Mientras tanto, el trabajo con sistemas generativos es una manera de ir investigando cómo sería un cosmos donde el hombre ya no es el centro y el origen de todo, sino apenas un nodo en una compleja red de agentes humanos y no humanos. Lo hace por medio del juego, la colaboración creadora y la atenta escucha de las posibilidades expresivas de distintos algoritmos, dispositivos y materiales. Para ello, abre las puertas de ese reducto misterioso que era el proceso creador, y deja entrar lo imprevisto, el azar y el descontrol. De esa forma desplaza la atención de la obra en tanto objeto al espacio de posibilidades que habilita el sistema generativo y su ilimitada capacidad de producir variaciones. Se trata de una experimentación abierta que interroga a la vez los poderes crecientes de los autómatas, la naturaleza de eso que llamamos “arte”, y la práctica de nuevas formas de ser humano en el mundo cada vez más diverso, complejo y desconcertante en el que nos estamos introduciendo juntos: plantas, animales, personas, máquinas e inteligencias artificiales.

Leonardo Solaas
Octubre de 2017


Este texto fue presentado por primera vez como ponencia en el II Conversatorio Internacional sobre Tecnoestética y Sensorium Contemporáneo: arte /literatura / diseño / tecnologías, en la Universidad Nacional de Córdoba, Argentina, en noviembre de 2017.

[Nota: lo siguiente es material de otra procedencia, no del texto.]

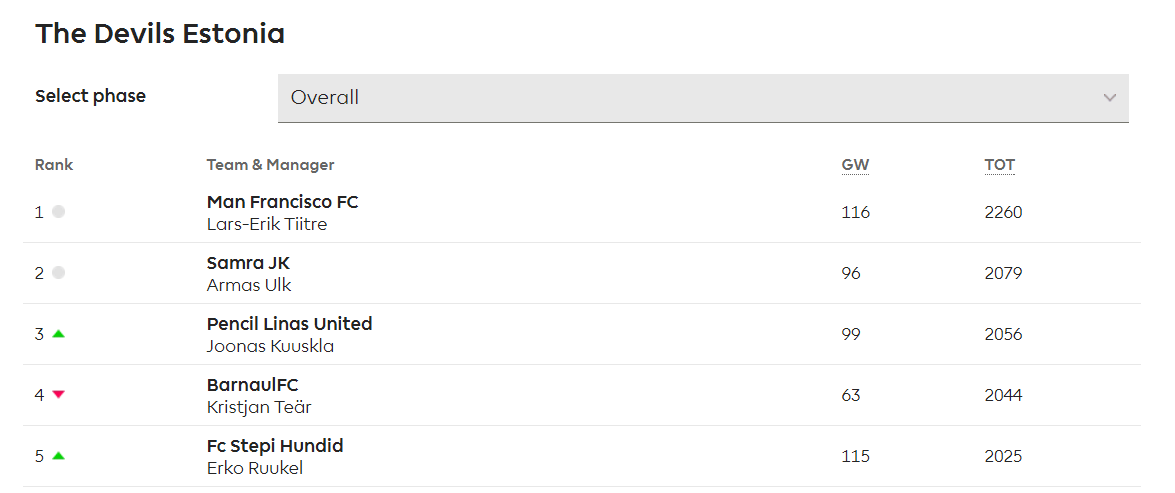Click green up arrow next to rank 3
Screen dimensions: 1175x493
59,334
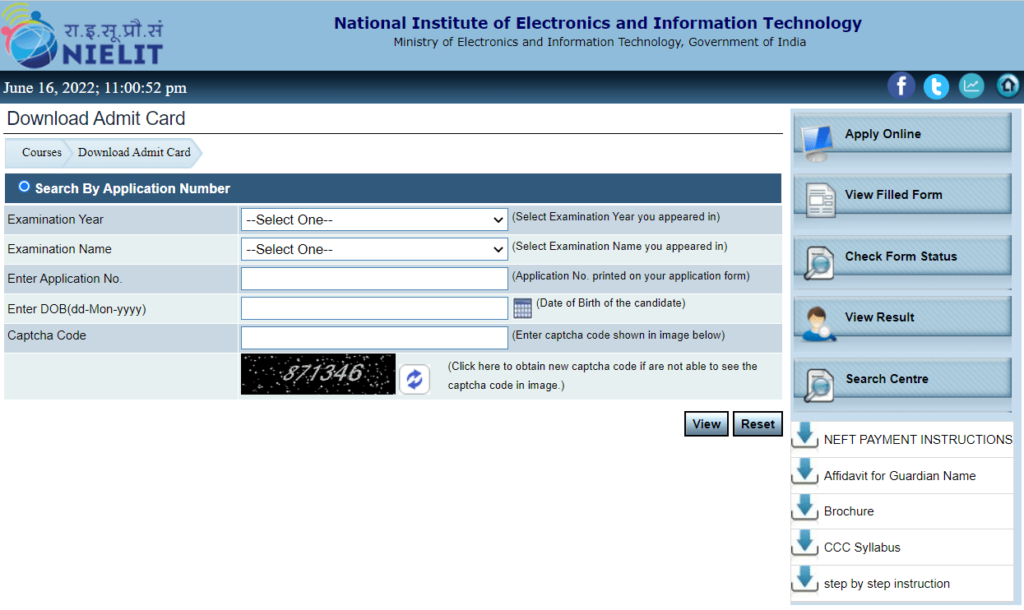Select Search By Application Number radio button
Image resolution: width=1024 pixels, height=610 pixels.
(x=24, y=187)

Ilustración de portada: Detalle de una imagen de la serie “Grafos peludos”. https://www.flickr.com/photos/solaas/albums/72157658678569338

Notas:

[1] https://www.theatlantic.com/technology/archive/2017/08/a-sitting-phone-gathers-brain-dross/535476/

[2] Solomon “Sol” LeWitt (1928–2007), artista estadounidense ligado al arte conceptual y al minimalismo.

[3] Sol LeWitt, Paragraphs on Conceptual Art, en revista Artforum, junio de 1967. Disponible online en http://www.rednoise.org/pdal/uploads/Paragraphs.Conceptual.Lewitt.html

[4] Sol LeWitt, Wall Drawing #86: Ten thousand lines about 10 inches (25 cm) long, covering the wall evenly. Primera instalación en The Bykert Gallery, Nueva York, en junio de 1971.

[5] Lewis Carroll, Through the Looking Glass, Londres, Puffin Books, 1962, p. 100. Primera edición de 1872.

[6] Jack Burnham, System Aesthetics, en revista Artforum, volumen 7, no. 1, septiembre de 1968.

[7] Hans Haacke, Blue Sail, 1964–1965. Actualmente en SFMOMA, San Francisco, EEUU.

[8] Vilém Flusser, Para una filosofía de la fotografía, La Marca Editora, Buenos Aires, 2015, p. 76.